For the life of me, I'm not able to show the following using Gentzen-style ND:
$\neg \forall x \exists y Pxy \vdash \exists x \forall y \neg Pxy$
We may use all the usual rules: $\land$-I, $\land$-E, $\lor$-I, $\lor$-E, $\to$-I, $\to$-E, $\neg$-I,$\neg$-E, CR (classical reductio), $\forall$-I, $\forall$-E, $\exists$-I, $\exists$-E, $=$-I, $=$-E. But we may not use any theorems or metatheorems.
I tried a bunch of stuff, but all my attempts fail at performing the all-introduction at the appropriate time. I'm not sure what to assume such that the constant appearing in the assumption doesn't hinder all-introduction (as the constant is not arbitrary should it appear in an open assumption).

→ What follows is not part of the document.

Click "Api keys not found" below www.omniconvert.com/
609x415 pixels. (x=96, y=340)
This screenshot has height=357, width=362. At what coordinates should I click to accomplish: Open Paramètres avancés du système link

For example, see the following (wrong) attempt:
The all-introduction is wrong because $b$ is not arbitrary.
But how else to proceed? Thanks for the help!
Best Answer
The result is "classic": so your idea of using somewhere LEM or DN is sound.
A possible approach is to assume, in addition to the negation of the formula to be derived, $Pxy$ and $¬∃yPxy$ as well. Using $(\exists \text I)$ we have a first contradiction discharging the first formula and deducing $¬Pxy$.
Now we can generalize wrt $y$ and introduce the existential quantifier for $x$ to have a second contradition with the assumed negation of the formula to be proved. By DN we will discharge the second assumption above to get $∃yPxy$.
Now we can generalize again, because there are no more assumptions with $x$ free, and we get the third and final contradiction.